----- DATA PROVIDED -----

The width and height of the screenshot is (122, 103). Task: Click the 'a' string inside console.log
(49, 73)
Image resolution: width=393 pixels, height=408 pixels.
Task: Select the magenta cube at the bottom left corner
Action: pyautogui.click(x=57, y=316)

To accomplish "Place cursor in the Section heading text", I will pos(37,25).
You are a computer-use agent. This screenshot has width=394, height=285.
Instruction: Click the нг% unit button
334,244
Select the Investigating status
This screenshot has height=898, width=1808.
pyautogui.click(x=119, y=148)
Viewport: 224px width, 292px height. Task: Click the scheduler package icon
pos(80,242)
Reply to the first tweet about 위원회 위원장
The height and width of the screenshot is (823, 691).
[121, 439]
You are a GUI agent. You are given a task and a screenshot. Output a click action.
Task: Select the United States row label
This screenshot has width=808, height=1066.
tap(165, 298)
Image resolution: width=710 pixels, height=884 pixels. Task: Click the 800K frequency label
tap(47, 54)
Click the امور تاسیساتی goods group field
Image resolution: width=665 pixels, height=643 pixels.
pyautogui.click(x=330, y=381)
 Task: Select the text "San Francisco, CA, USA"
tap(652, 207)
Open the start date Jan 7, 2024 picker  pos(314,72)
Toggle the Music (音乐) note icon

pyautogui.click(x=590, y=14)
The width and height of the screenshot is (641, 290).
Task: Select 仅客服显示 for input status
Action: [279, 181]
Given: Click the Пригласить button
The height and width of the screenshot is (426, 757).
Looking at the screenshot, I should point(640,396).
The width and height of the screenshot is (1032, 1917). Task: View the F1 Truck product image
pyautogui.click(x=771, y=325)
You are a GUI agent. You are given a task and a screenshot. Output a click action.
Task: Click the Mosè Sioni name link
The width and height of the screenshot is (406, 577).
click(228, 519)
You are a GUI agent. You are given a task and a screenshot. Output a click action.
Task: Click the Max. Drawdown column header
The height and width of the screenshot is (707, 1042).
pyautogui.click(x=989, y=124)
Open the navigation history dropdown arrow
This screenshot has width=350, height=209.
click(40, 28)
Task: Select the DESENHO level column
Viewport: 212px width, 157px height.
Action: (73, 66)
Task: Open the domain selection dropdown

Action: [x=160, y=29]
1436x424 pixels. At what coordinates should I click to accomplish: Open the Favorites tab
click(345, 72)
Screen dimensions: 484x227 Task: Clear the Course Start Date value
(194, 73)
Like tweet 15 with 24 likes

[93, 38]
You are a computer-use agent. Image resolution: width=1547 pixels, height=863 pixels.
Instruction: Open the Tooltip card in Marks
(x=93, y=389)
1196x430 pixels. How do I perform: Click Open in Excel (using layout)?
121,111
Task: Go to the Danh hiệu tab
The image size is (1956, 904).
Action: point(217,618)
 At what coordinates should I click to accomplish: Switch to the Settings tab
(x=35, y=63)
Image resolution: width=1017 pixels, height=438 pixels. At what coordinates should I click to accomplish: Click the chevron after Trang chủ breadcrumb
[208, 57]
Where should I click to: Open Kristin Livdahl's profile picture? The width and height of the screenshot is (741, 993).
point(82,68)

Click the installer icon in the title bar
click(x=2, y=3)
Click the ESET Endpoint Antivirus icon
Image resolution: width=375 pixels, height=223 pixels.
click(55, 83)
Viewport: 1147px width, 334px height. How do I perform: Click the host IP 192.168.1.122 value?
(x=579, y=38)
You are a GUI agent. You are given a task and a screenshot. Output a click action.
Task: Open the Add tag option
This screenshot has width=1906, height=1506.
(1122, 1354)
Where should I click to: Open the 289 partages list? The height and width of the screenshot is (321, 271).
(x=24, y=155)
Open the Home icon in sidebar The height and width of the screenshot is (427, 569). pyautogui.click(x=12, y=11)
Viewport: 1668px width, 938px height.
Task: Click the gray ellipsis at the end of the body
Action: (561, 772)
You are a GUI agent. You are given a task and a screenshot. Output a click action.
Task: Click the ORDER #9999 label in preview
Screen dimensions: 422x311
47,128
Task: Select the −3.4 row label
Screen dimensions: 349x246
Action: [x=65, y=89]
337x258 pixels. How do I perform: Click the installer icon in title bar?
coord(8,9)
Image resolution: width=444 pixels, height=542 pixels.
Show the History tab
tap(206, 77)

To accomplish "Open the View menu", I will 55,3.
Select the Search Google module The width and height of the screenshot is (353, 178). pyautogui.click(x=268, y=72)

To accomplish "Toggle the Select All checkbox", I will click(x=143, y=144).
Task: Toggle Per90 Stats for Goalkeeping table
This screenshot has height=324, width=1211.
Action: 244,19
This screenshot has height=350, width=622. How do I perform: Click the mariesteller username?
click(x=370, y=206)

-----

= WHAT IS BEING ASKED =
Retype the data exactly as it reads.

= TASK OUTPUT =
The width and height of the screenshot is (122, 103). Task: Click the 'a' string inside console.log
(49, 73)
Image resolution: width=393 pixels, height=408 pixels.
Task: Select the magenta cube at the bottom left corner
Action: pyautogui.click(x=57, y=316)

To accomplish "Place cursor in the Section heading text", I will pos(37,25).
You are a computer-use agent. This screenshot has width=394, height=285.
Instruction: Click the нг% unit button
334,244
Select the Investigating status
This screenshot has height=898, width=1808.
pyautogui.click(x=119, y=148)
Viewport: 224px width, 292px height. Task: Click the scheduler package icon
pos(80,242)
Reply to the first tweet about 위원회 위원장
The height and width of the screenshot is (823, 691).
[121, 439]
You are a GUI agent. You are given a task and a screenshot. Output a click action.
Task: Select the United States row label
This screenshot has width=808, height=1066.
tap(165, 298)
Image resolution: width=710 pixels, height=884 pixels. Task: Click the 800K frequency label
tap(47, 54)
Click the امور تاسیساتی goods group field
Image resolution: width=665 pixels, height=643 pixels.
pyautogui.click(x=330, y=381)
 Task: Select the text "San Francisco, CA, USA"
tap(652, 207)
Open the start date Jan 7, 2024 picker  pos(314,72)
Toggle the Music (音乐) note icon

pyautogui.click(x=590, y=14)
The width and height of the screenshot is (641, 290).
Task: Select 仅客服显示 for input status
Action: [279, 181]
Given: Click the Пригласить button
The height and width of the screenshot is (426, 757).
Looking at the screenshot, I should point(640,396).
The width and height of the screenshot is (1032, 1917). Task: View the F1 Truck product image
pyautogui.click(x=771, y=325)
You are a GUI agent. You are given a task and a screenshot. Output a click action.
Task: Click the Mosè Sioni name link
The width and height of the screenshot is (406, 577).
click(228, 519)
You are a GUI agent. You are given a task and a screenshot. Output a click action.
Task: Click the Max. Drawdown column header
The height and width of the screenshot is (707, 1042).
pyautogui.click(x=989, y=124)
Open the navigation history dropdown arrow
This screenshot has width=350, height=209.
click(40, 28)
Task: Select the DESENHO level column
Viewport: 212px width, 157px height.
Action: (73, 66)
Task: Open the domain selection dropdown

Action: [x=160, y=29]
1436x424 pixels. At what coordinates should I click to accomplish: Open the Favorites tab
click(345, 72)
Screen dimensions: 484x227 Task: Clear the Course Start Date value
(194, 73)
Like tweet 15 with 24 likes

[93, 38]
You are a computer-use agent. Image resolution: width=1547 pixels, height=863 pixels.
Instruction: Open the Tooltip card in Marks
(x=93, y=389)
1196x430 pixels. How do I perform: Click Open in Excel (using layout)?
121,111
Task: Go to the Danh hiệu tab
The image size is (1956, 904).
Action: point(217,618)
 At what coordinates should I click to accomplish: Switch to the Settings tab
(x=35, y=63)
Image resolution: width=1017 pixels, height=438 pixels. At what coordinates should I click to accomplish: Click the chevron after Trang chủ breadcrumb
[208, 57]
Where should I click to: Open Kristin Livdahl's profile picture? The width and height of the screenshot is (741, 993).
point(82,68)

Click the installer icon in the title bar
click(x=2, y=3)
Click the ESET Endpoint Antivirus icon
Image resolution: width=375 pixels, height=223 pixels.
click(55, 83)
Viewport: 1147px width, 334px height. How do I perform: Click the host IP 192.168.1.122 value?
(x=579, y=38)
You are a GUI agent. You are given a task and a screenshot. Output a click action.
Task: Open the Add tag option
This screenshot has width=1906, height=1506.
(1122, 1354)
Where should I click to: Open the 289 partages list? The height and width of the screenshot is (321, 271).
(x=24, y=155)
Open the Home icon in sidebar The height and width of the screenshot is (427, 569). pyautogui.click(x=12, y=11)
Viewport: 1668px width, 938px height.
Task: Click the gray ellipsis at the end of the body
Action: (561, 772)
You are a GUI agent. You are given a task and a screenshot. Output a click action.
Task: Click the ORDER #9999 label in preview
Screen dimensions: 422x311
47,128
Task: Select the −3.4 row label
Screen dimensions: 349x246
Action: [x=65, y=89]
337x258 pixels. How do I perform: Click the installer icon in title bar?
coord(8,9)
Image resolution: width=444 pixels, height=542 pixels.
Show the History tab
tap(206, 77)

To accomplish "Open the View menu", I will 55,3.
Select the Search Google module The width and height of the screenshot is (353, 178). pyautogui.click(x=268, y=72)

To accomplish "Toggle the Select All checkbox", I will click(x=143, y=144).
Task: Toggle Per90 Stats for Goalkeeping table
This screenshot has height=324, width=1211.
Action: 244,19
This screenshot has height=350, width=622. How do I perform: Click the mariesteller username?
click(x=370, y=206)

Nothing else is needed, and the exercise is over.